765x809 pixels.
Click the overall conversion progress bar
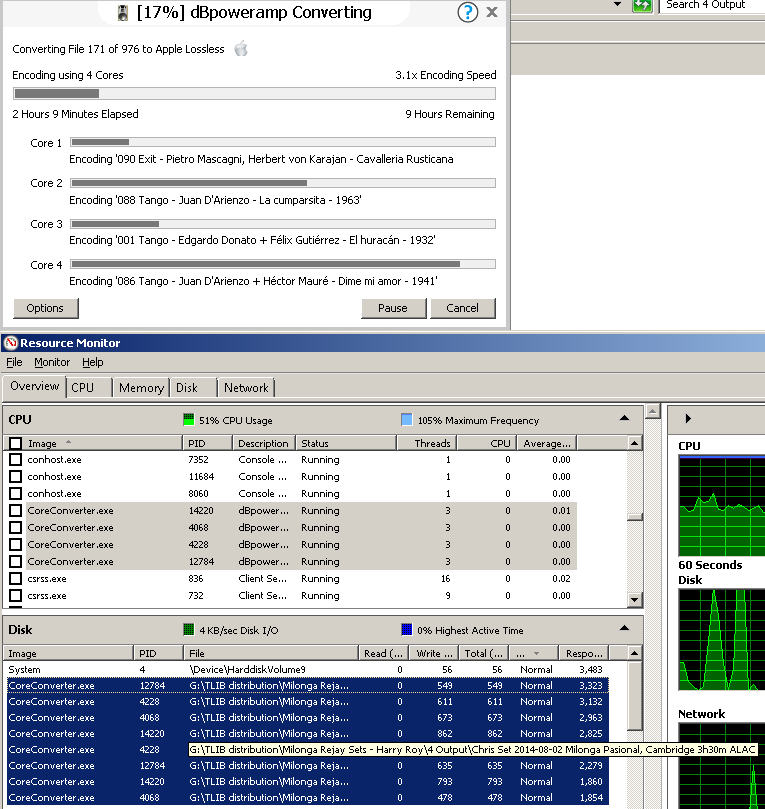[x=253, y=93]
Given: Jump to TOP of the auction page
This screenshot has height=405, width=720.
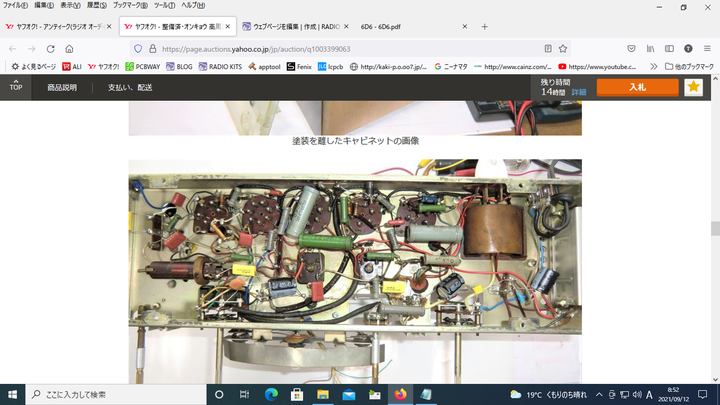Looking at the screenshot, I should click(x=16, y=87).

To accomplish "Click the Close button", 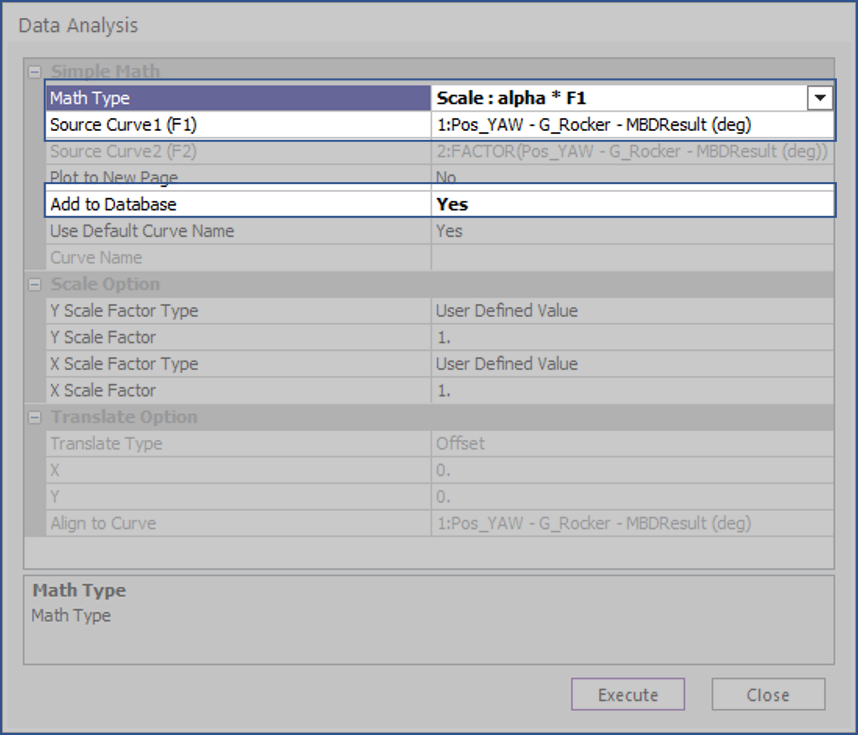I will 767,694.
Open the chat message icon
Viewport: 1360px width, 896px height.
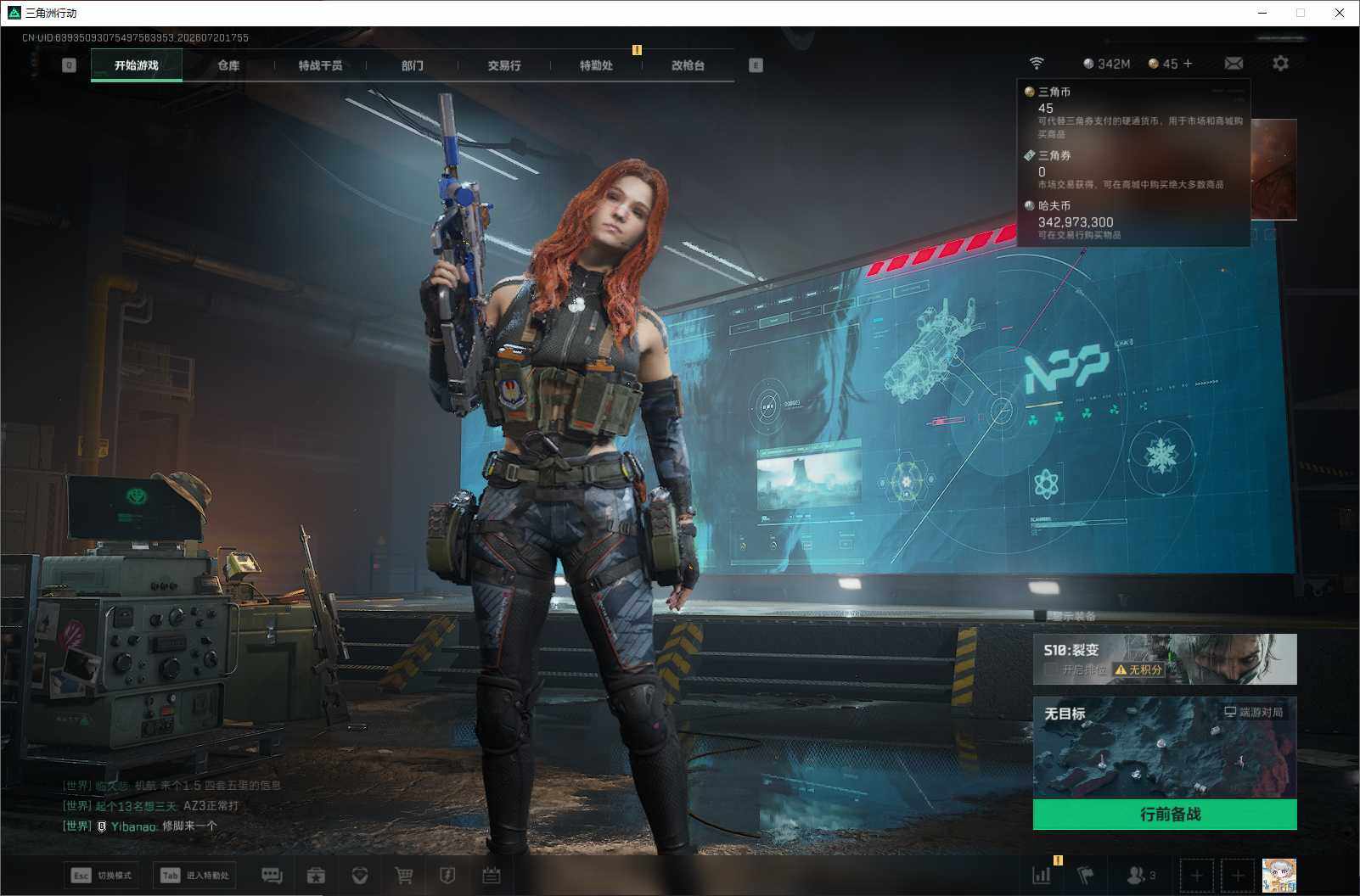pos(272,875)
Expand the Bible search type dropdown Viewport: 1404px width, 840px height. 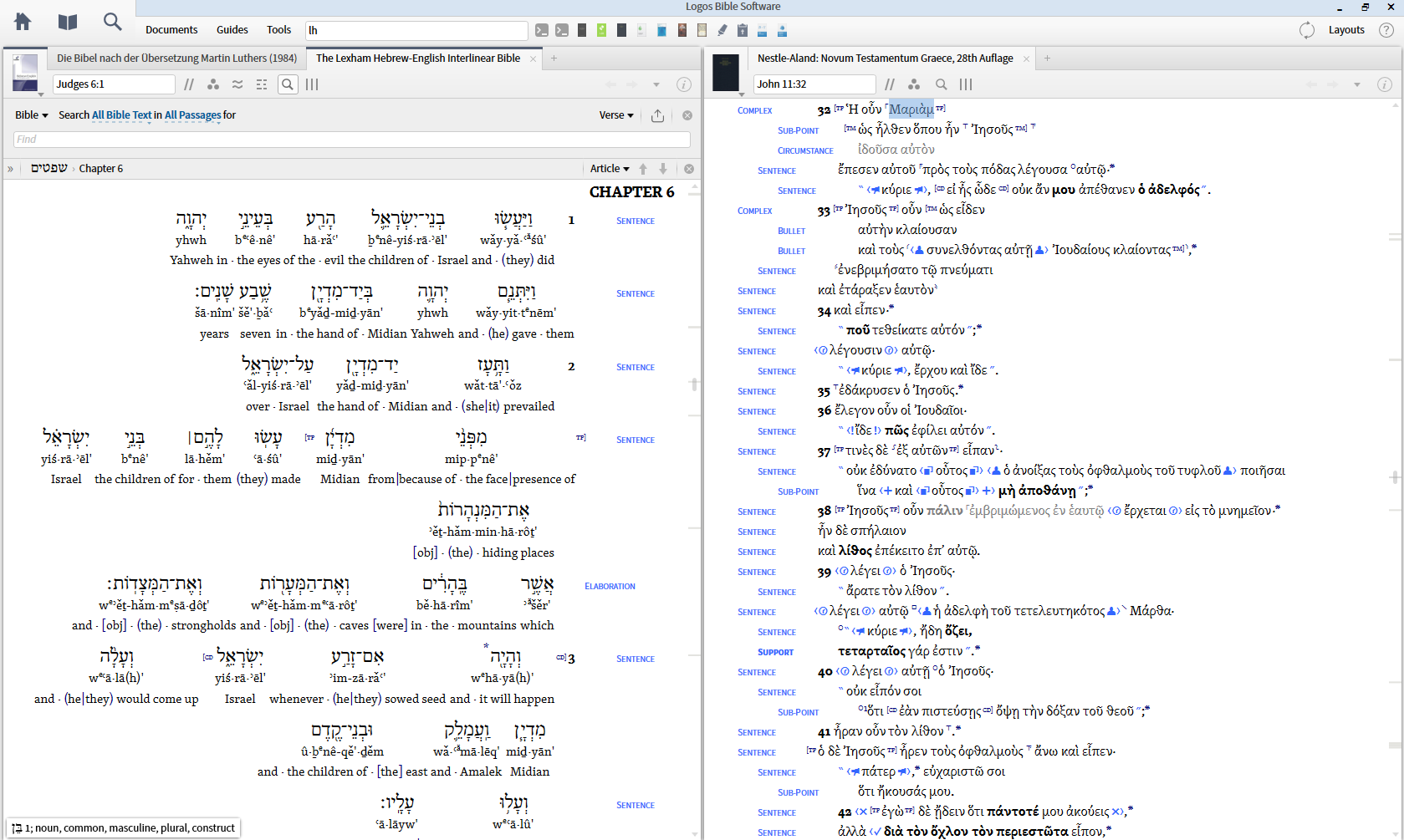click(x=32, y=115)
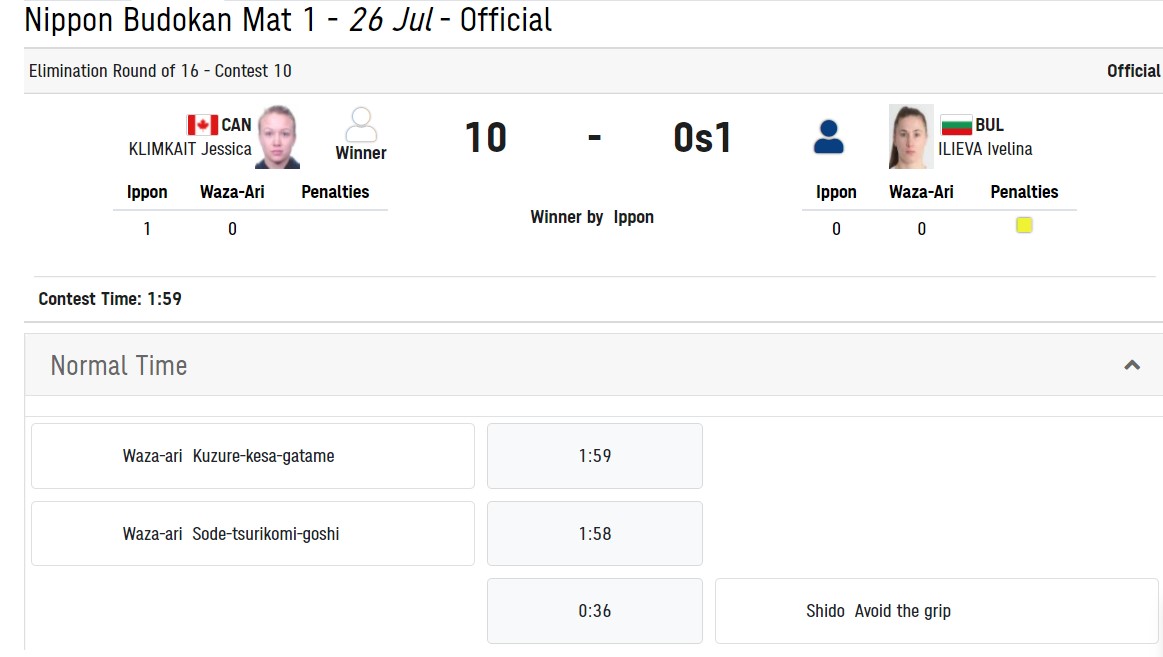Viewport: 1163px width, 657px height.
Task: Select the Waza-ari Kuzure-kesa-gatame event
Action: coord(253,456)
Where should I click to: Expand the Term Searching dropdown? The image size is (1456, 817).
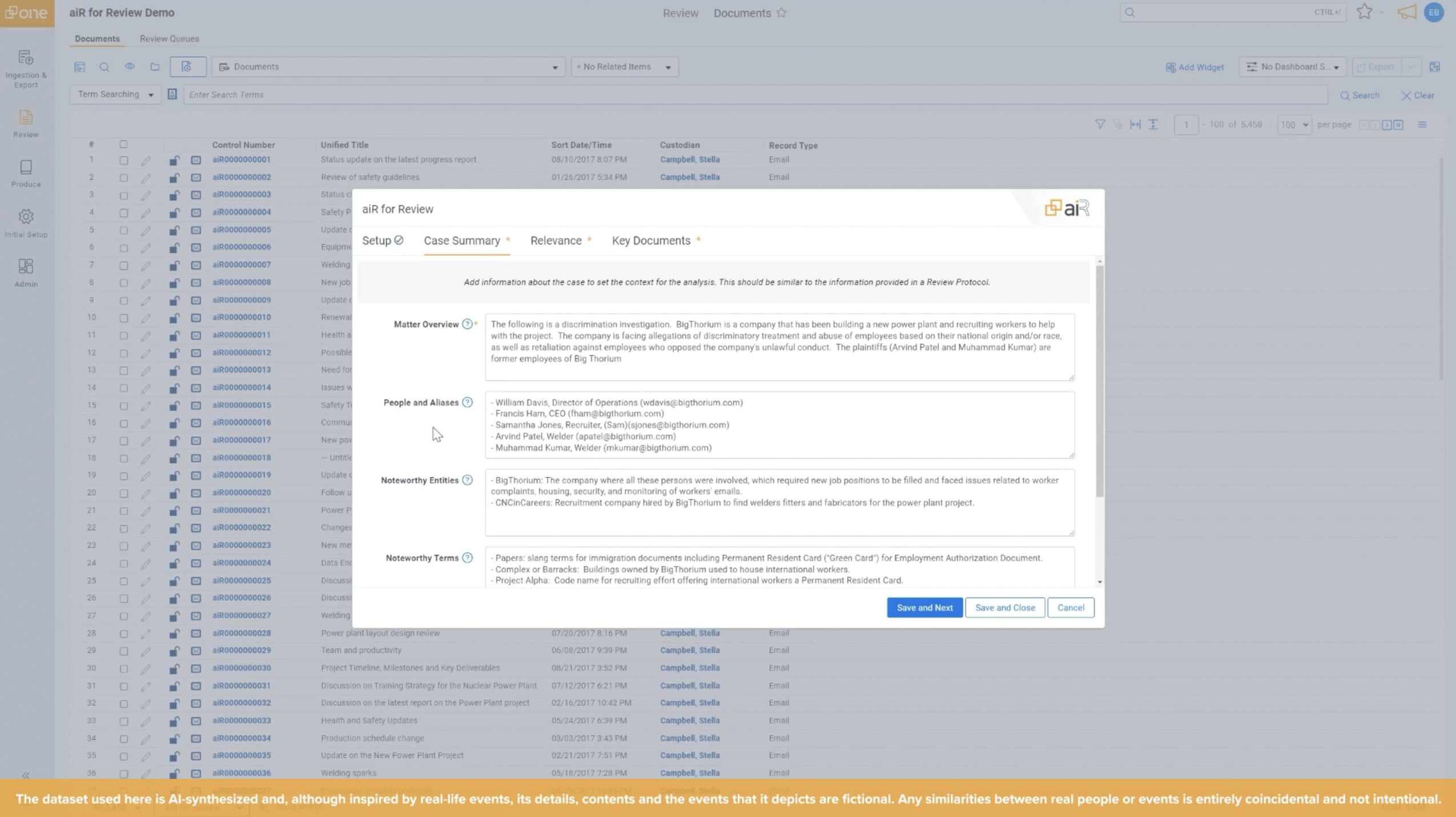(x=115, y=94)
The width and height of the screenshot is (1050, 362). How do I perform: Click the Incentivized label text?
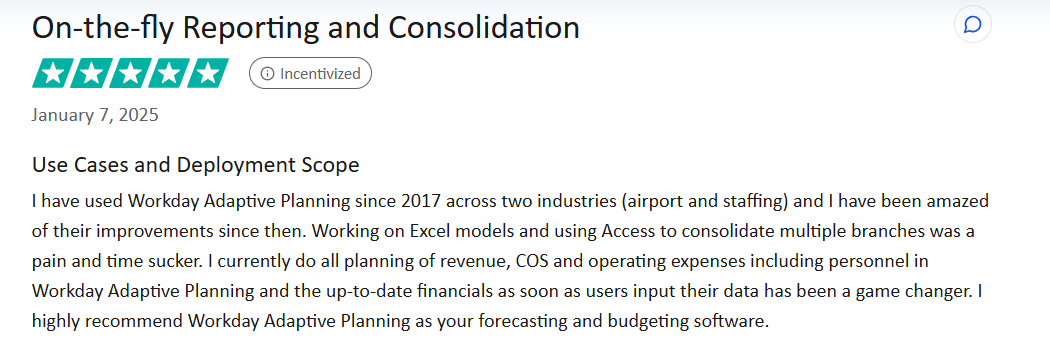(x=320, y=74)
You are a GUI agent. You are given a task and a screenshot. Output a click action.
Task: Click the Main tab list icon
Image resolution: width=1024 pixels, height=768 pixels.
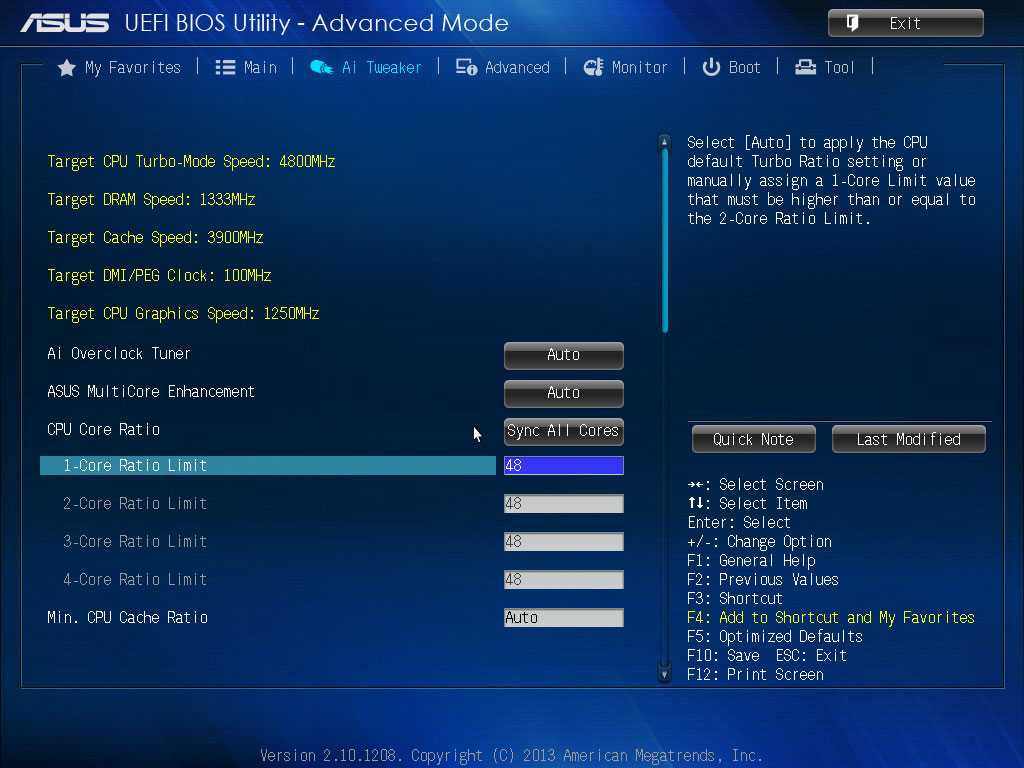[225, 67]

= = =

▶ [Written task]
Output the material from the line containing "The width and" through the end as a two-column CSV with the columns instruction and click_point. Give one row per request, with its text and its answer each in one quoted field and line breaks turned into spaces, and leave the pictures out.

▶ [Written answer]
instruction,click_point
"The width and height of the screenshot is (1050, 362). How do I perform: Click the Incentivized label text?","(x=320, y=74)"
"You are a GUI agent. You are given a task and a screenshot. Output a click action. Task: Click the Main tab list icon Image resolution: width=1024 pixels, height=768 pixels.","[225, 67]"